과제 안내: "Viewport: 346px width, 165px height."이 있는 줄부터 자료 끝까지(양 끝 포함)를 prompt와 target 두 열의 CSV로 정리해 주세요. 한 행에 하나씩 prompt에는 원문을, target에는 그 답을 넣고, 각 값은 따옴표로 감싼 한 필드로 하며 줄바꿈은 공백으로 바꿉니다.
^^^^
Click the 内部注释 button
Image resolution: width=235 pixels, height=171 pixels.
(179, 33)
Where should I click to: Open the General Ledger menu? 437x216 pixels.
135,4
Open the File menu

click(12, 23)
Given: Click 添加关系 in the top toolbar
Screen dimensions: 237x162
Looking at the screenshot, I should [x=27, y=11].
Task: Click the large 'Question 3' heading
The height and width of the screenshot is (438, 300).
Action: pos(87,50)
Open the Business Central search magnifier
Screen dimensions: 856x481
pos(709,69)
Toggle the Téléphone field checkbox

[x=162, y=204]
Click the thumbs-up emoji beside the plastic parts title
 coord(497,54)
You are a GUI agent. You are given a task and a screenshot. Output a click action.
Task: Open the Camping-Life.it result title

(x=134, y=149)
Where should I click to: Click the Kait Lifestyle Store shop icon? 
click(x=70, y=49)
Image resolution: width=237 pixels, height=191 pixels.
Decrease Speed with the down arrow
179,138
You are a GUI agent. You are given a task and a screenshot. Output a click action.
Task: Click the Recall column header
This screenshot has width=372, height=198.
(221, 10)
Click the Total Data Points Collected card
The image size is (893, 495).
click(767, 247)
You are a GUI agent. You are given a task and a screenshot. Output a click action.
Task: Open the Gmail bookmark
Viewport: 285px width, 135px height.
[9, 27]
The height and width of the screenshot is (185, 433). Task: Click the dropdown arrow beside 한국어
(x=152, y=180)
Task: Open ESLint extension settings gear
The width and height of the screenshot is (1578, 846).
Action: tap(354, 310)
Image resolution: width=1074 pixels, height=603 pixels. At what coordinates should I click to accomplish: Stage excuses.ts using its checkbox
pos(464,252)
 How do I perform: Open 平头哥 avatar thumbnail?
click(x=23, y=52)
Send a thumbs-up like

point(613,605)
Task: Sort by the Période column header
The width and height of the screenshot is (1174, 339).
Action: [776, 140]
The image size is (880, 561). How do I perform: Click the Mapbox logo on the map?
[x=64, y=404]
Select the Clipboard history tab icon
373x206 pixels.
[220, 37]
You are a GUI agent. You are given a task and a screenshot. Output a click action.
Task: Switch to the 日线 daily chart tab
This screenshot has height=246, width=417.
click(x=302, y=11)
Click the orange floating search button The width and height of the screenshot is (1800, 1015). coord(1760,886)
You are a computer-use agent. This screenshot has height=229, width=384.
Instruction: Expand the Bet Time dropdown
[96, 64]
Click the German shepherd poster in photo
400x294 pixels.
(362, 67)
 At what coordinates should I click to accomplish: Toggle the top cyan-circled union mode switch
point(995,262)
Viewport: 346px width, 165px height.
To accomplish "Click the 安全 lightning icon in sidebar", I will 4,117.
^^^^
과제 결과:
prompt,target
"Viewport: 346px width, 165px height. To accomplish ""Click the 安全 lightning icon in sidebar"",","I will 4,117."